E forse si appoggia a Francesca Loy che, nella requisitoria finale, dichiara che “Cucchi era tossico da vent’anni”. Il che, oltre a identificare l’inizio della tossicodipendenza a 11 anni (una precocità straordinaria, non vi è dubbio), naturalmente spiega come uno si prenda a pugni da solo e cada ripetutamente e malamente, e soprattutto spontaneamente. Cadono come foglie autunnali, i tossicodipendenti, e quando muoiono, muoiono da soli, senza l’intervento di agenti – istituzionali e non – esterni. Lei ha molto a cuore la situazione tragica di tossicodipendenti di ogni ordine, grado e misura, tant’è che, il 21 ottobre 2008, ha incontrato Don Gallo e gli ha chiesto di diventare testimonial per una campagna pubblicitaria contro le droghe leggere. Sempre droghe sono, no? E il divieto alimenta un giro di denaro che fa bene a ogni economia, ma questo, lei ha ragione, è un altro discorso, che di sicuro non c’entra. Ed è rassicurante pensare che, appena un anno dopo, l’incresciosa, tragica e autolesionista avventura di Stefano Cucchi abbia confermato la sua preoccupazione ecumenica per i tossicodipendenti.

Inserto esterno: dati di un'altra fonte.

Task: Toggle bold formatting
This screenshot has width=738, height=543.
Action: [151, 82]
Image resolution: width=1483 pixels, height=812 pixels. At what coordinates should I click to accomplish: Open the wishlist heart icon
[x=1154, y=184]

I poveretti non sono in grado di badare a se stessi, e quel che è peggio, col loro comportamento autolesionista, finiscono per mettere nei guai gente per bene.
Questo deve disturbarla molto, poiché, nel suo ruolo di senatore dello Stato (cioè pagato da noi), dopo la sentenza lei esprime “soddisfazione per tre poveri cristi agenti di custodia che guadagnano 1200 euro al mese e hanno vissuto quattro anni di inferno fino a quando un tribunale li ha riconosciuti innocenti”. Evento che i nostri eroi parrebbero aver festeggiato con un gesto di cristallina dignità e di indubbio rigore: il dito medio, appunto. Ha ragione, senatore: 1200 euro sono pochi, e anche quelli li paghiamo noi. Però, senatore, perdoni l’insipienza, ma non avrebbe più senso battersi, che so, per aumenti di stipendio e migliori condizioni di lavoro per i molti agenti che fan bene il loro mestiere? Oppure per una selezione più accurata delle persone cui mettere addosso una divisa e assegnare una pistola e altri armamentari assortiti?
Non è che devo autorizzare il malfunzionamento delle forze dell’ordine perché son pagate poco; al più, posso ammirare gli eroi, che a dispetto dello stipendio, fanno bene il loro mestiere. E di eroi di questo tipo, mi creda, ce ne sono molti in ogni categoria di statali, di solito del tutto ignorati. In ogni dove, senatore. Tranne, purtroppo, che in Parlamento.
E la prego, senatore Giovanardi, non mi risponda: “Questo purtroppo non dipende da me”. Noi italiani questo ce lo sentiamo ripetere ogni momento, da individui in ogni gradino della scala evolutiva delle amministrazioni pubbliche e delle gerarchie politiche. Lei è pagato, e profumatamente, per assumersi delle responsabilità. La sorte non percepisce stipendio. E quella è cieca, sorda, muta e anche un po’ bastarda.
Ma con la sorte la morte di Stefano Cucchi non ha proprio nulla a che fare.